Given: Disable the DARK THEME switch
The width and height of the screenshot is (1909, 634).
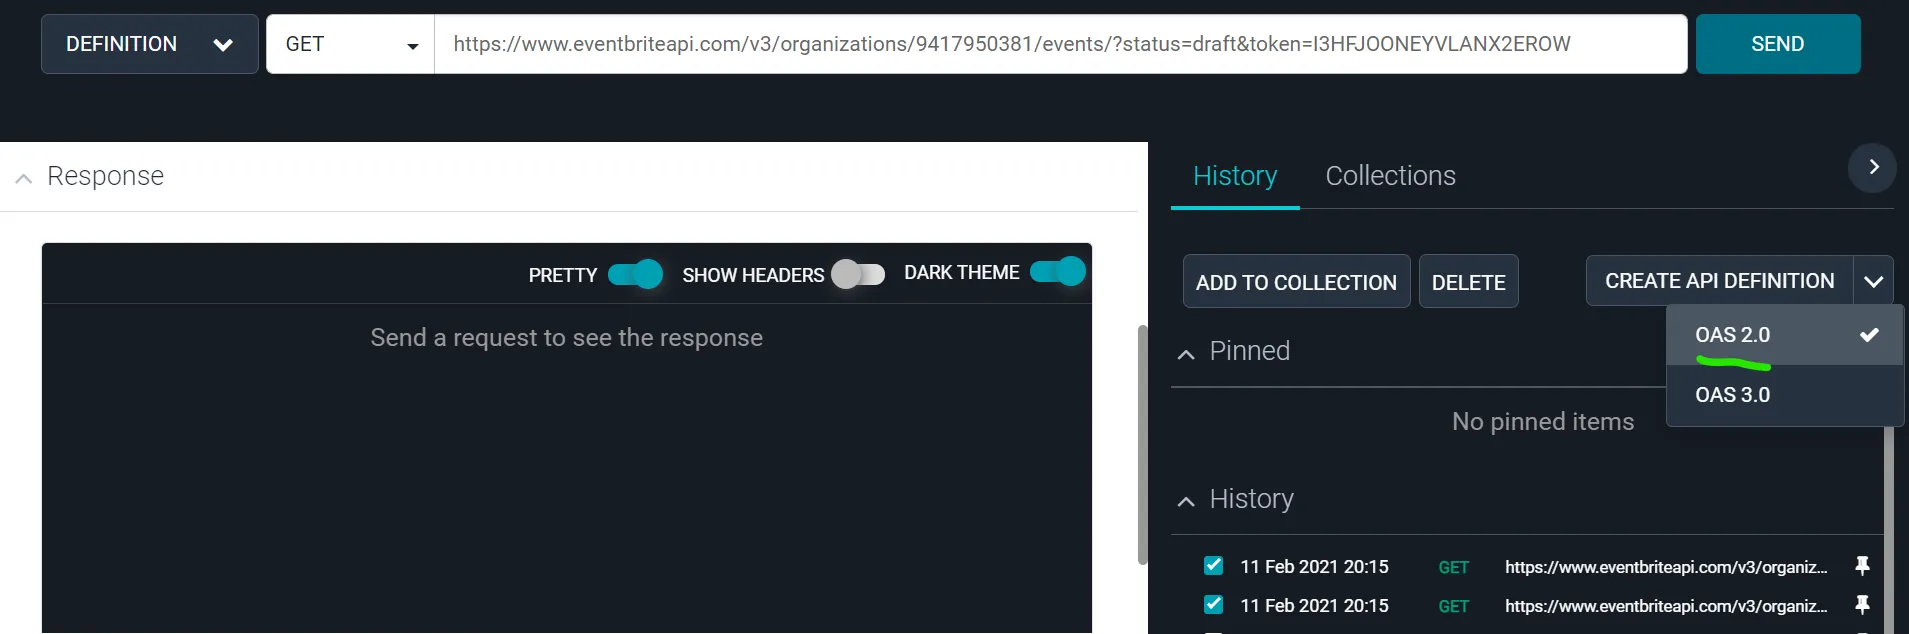Looking at the screenshot, I should [1058, 272].
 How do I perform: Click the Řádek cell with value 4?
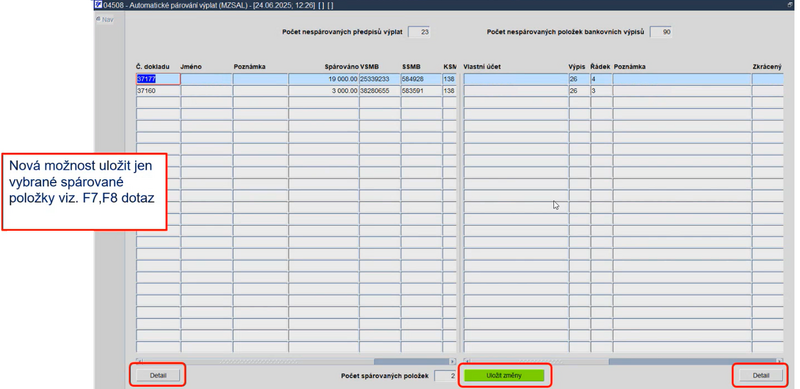(x=601, y=79)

◆ ◆ ◆ ◆ ◆ ◆ ◆

What you will do: Leave the images aside and transcribe all entries exactly.

Response to this task:
Given: Disable the DARK THEME switch
The width and height of the screenshot is (1909, 634).
Looking at the screenshot, I should [1058, 272].
 How do I perform: Click the Řádek cell with value 4?
(x=601, y=79)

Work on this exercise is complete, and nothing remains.